** RECORDS TO USE **

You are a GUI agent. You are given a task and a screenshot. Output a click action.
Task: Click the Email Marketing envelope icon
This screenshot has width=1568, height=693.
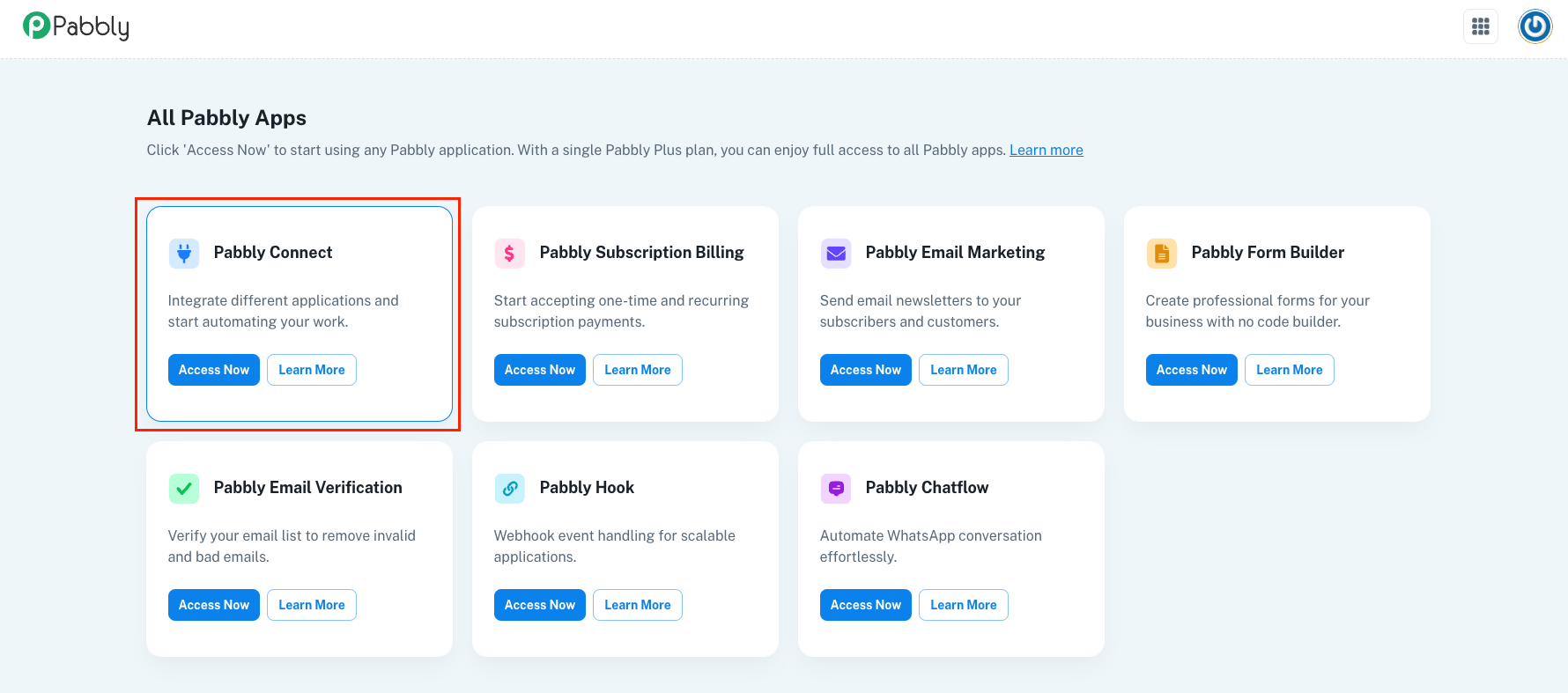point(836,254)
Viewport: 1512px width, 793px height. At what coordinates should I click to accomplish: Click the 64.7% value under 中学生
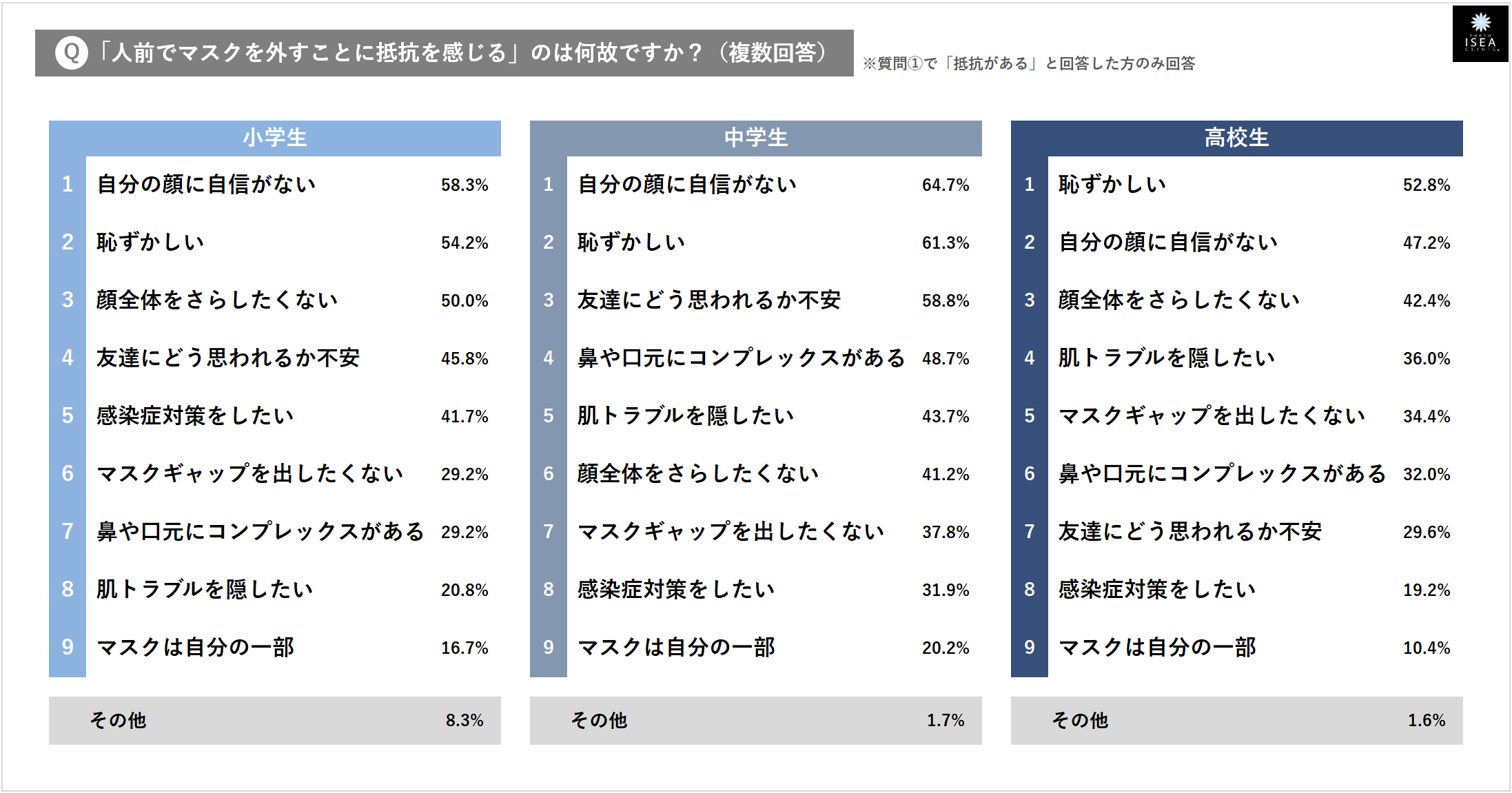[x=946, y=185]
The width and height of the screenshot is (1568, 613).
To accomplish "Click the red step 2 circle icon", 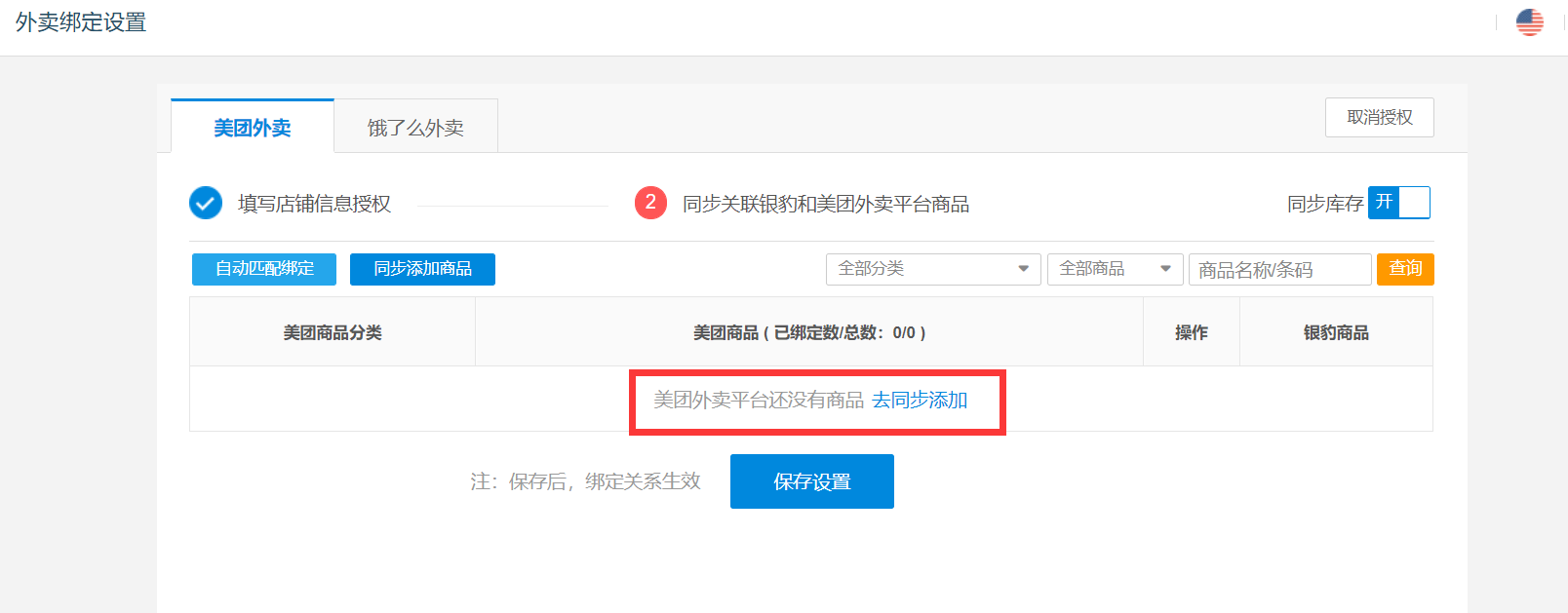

** YOUR TASK **
With no pictures included, write out the entries exactly.

** ANSWER BELOW **
You are a GUI agent. You are given a task and a screenshot. Output a click action.
Task: Click the Email Marketing envelope icon
This screenshot has width=1568, height=693.
point(836,254)
Viewport: 1512px width, 793px height. At what coordinates should I click to accomplish: Click the 64.7% value under 中学生
[x=946, y=185]
The width and height of the screenshot is (1568, 613).
To accomplish "Click the red step 2 circle icon", 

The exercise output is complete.